Beginning Jan. 1, Blue Cross Blue Shield Massachusetts will no longer cover the use of monitored anesthesia for certain gastrointestinal patients undergoing endoscopic, bronchoscopic, or interventional pain procedures.
It will no longer consider the use of monitored anesthesia "medically necessary" for these procedures unless a patient receives documentation by the operating physician or anesthesiologist/certified registered nurse anesthesiologist that specific risk factors or significant medical conditions are present, according to the new policy published in November.
Patients classified as class I or class II patients, meaning they have no or few comorbidities, according to the American Society of Anesthesiologists' definitions will no longer receive coverage.
"The use of monitored anesthesia care for routine screening and diagnostic colonoscopy in ASA Class I patients is not medically necessary," BCBS claims in the report.
Prior authorization will be required for all monitored anesthesia cases performed in the inpatient setting, and prior authorization may be required in the outpatient setting.

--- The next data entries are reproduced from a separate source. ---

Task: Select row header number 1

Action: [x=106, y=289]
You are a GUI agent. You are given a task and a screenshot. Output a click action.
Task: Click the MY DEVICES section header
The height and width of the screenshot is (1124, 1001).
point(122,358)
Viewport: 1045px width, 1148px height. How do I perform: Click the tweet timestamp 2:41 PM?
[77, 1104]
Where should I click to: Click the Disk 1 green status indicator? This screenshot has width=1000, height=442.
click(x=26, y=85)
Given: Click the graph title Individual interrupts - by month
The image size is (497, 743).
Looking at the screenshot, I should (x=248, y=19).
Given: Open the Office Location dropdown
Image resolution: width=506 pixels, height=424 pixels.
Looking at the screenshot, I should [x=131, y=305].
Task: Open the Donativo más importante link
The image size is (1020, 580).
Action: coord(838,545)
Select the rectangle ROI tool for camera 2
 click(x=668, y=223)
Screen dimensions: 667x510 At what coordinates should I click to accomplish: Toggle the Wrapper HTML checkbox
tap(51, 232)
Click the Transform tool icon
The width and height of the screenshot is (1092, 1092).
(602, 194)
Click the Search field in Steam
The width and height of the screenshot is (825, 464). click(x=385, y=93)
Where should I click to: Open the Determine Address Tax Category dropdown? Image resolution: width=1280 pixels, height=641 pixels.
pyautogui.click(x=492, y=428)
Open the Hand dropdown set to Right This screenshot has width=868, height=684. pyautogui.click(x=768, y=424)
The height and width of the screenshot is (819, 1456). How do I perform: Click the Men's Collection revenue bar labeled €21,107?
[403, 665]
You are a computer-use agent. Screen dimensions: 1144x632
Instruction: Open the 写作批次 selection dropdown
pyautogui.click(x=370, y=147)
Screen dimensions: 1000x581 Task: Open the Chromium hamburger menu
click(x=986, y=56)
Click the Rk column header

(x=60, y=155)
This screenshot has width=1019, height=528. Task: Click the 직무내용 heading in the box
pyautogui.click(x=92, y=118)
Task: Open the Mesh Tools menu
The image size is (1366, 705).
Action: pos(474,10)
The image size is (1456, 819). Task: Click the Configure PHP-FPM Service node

BCBS cited a study from the American Society for Gastrointestinal Endoscopy published 10 years ago as the basis for the change, according to a gastroenterologist who spoke with Becker's.
While this change will just impact patients in Massachusetts, gastroenterologists and industry specialists are concerned about a potential nationwide ripple effect.
"This is not a regional issue. The policy is written in the BCBS national care plan, and if successfully implemented in Massachusetts will surely roll out elsewhere," Max Tilson, MD, a physician with Integrated GI Consultants, told Becker's. "This will obviously have a substantial ripple effect on access, efficiency and acceptance of colonoscopy as the preferred screening tool as anesthesia provided care is used in the majority of outpatient endoscopy centers here."